Introduction to KEDA

Although one of the benefits of event-driven applications is that they are easy to scale in nature, the solutions offered on Kubernetes are limited in terms of overhead or practicality. If you're looking to scale your event-driven applications more elegantly, KEDA is a lightweight, open source solution that automatically scales your containers on Kubernetes.

In this article, I introduce you to the basics of KEDA using a Kafka trigger, explain what the properties mean, and how KEDA can affect the scaling of your pods.

What is KEDA?

So, what exactly is KEDA? KEDA (Kubernetes-based Event Driven Autoscaler) is an Apache 2.0-licensed open source project that was created by Microsoft and Red Hat, but has since become a Cloud Native Computing Foundation (CNCF) sandbox project. The aim of KEDA is to provide better scaling options for your event-driven applications on Kubernetes.

Let's take a look at what this means.

Currently on Kubernetes, the Horizontal Pod Autoscaler (HPA) only reacts to resource-based metrics such as CPU or memory usage or custom metrics. For event-driven applications where there could suddenly be a stream of data, this could be quite slow to scale up. Plus, it has to scale back down once the data stream is slower and remove the extra pods. Paying for those unneeded resources all the time isn't fun!

KEDA is more proactive. It monitors your event source and feeds this data back to the HPA resource as a custom metric for you. This way, KEDA can scale any container based on the number of events that need to be processed, before the CPU or memory usage goes up. You can also explicitly set which deployments KEDA should scale for you. So, you can tell it to only scale a specific application, for example, the consumer.

You can add KEDA to your existing clusters, so there is a lot of flexibility for how you want to use it. You don't need to do a code change and you don't need to change your other containers. It only needs to be able to look at your event source and the deployments you are interested in scaling.

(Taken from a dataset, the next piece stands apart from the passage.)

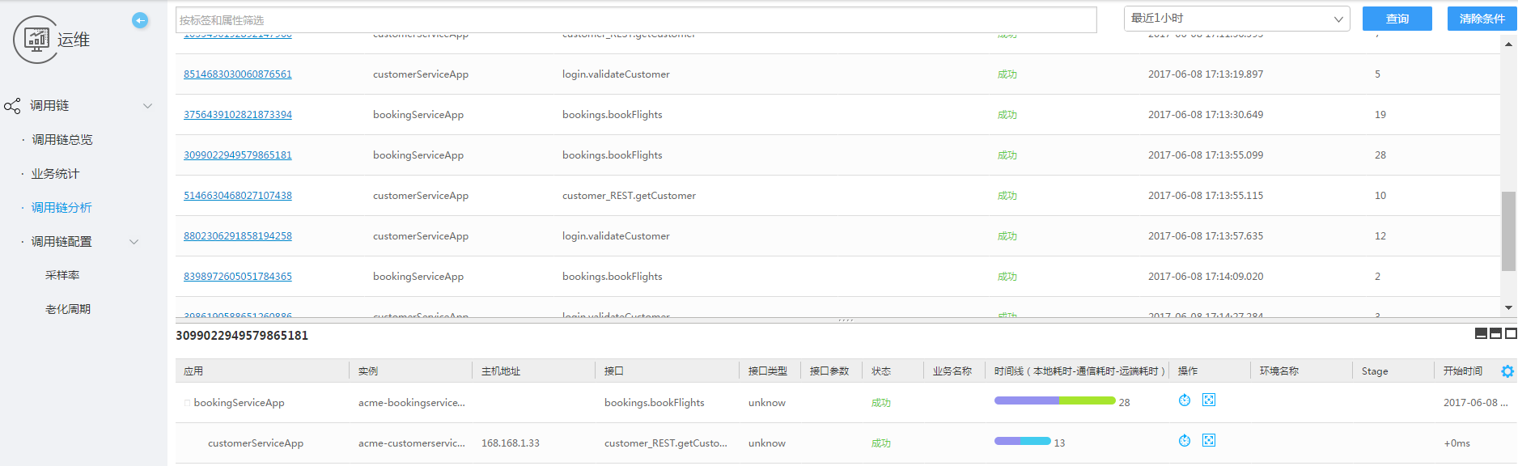Click the 调用链 share-node icon
Image resolution: width=1518 pixels, height=466 pixels.
[12, 106]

Now that we're past the long introduction, let's look at a diagram for a high-level view of what KEDA does.

KEDA diagram

KEDA monitors your event source and regularly checks if there are any events. When needed, KEDA activates or deactivates your pod depending on whether there are any events by setting the deployment's replica count to 1 or 0, depending on your minimum replica count. KEDA also exposes metrics data to the HPA which handles the scaling to and from 1.

Now that I've covered the basics, let's look at how to deploy and use KEDA.

Deploying KEDA

The instructions for deploying KEDA are very simple and can be found on KEDA's deploy page.

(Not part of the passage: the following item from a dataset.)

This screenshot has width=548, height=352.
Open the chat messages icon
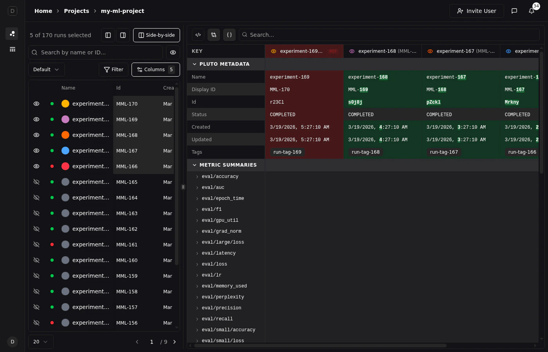(x=514, y=11)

There are three ways to deploy KEDA into your Kubernetes cluster:

Helm
Operator Hub
Deploy YAMLs

This article focuses on the third option, although the contents should be the same.

So, what gets deployed in a KEDA deployment? The deployment contains the KEDA operator, roles, and role bindings, as well as these custom resources:

ScaledObject: The ScaledObject maps an event source to the deployment that you want to scale.
TriggerAuthentication: If required, this resource contains the authentication configuration needed for monitoring the event source.

The scaled object controller also creates the HPA for you.

ScaledObject properties

Let's take a closer look at the ScaledObject.

This is a code snippet of the one I use in my sample repository.

apiVersion: keda.k8s.io/v1alpha1
kind: ScaledObject
metadata:
  name: consumer-scaler
  labels:
    deploymentName: consumer-service
  namespace: keda-sample
spec:
  scaleTargetRef:
    deploymentName: consumer-service
  pollingInterval: 1
  cooldownPeriod:  30
  minReplicaCount: 0
  maxReplicaCount: 10
  triggers:
    - type: kafka
      metadata:
        topic: messages
        brokerList: my-cluster-kafka-bootstrap.kafka:9092
        consumerGroup: testSample
        lagThreshold: '5'

The ScaledObject and the deployment referenced in deploymentName need to be in the same namespace.

So let's look at each property in the spec section and see what they are used for.

scaleTargetRef is the reference to the deployment that you want to scale. In this example, I have a consumer-service app that I want to scale depending on the number of events coming through to Kafka.

scaleTargetRef:
  deploymentName: consumer-service

The polling interval is in seconds. This is the interval in which KEDA checks the triggers for the queue length or the stream lag.

pollingInterval: 1 # Default is 30

The cooldown period is also in seconds, and it is the period of time to wait after the last trigger activated before scaling back down to 0.

cooldownPeriod:  30 # Default is 300

But what does activated mean and when is a trigger activated? Having a look at the code and the documentation, activated is the time at which KEDA last checked the event source and found that there were events. At that point, the trigger is set to active.

The next time KEDA looks at the event source and finds it empty, the trigger is set to inactive and kicks off the cooldown period before scaling down to 0.

This timer is cancelled if any events are detected again in the event source.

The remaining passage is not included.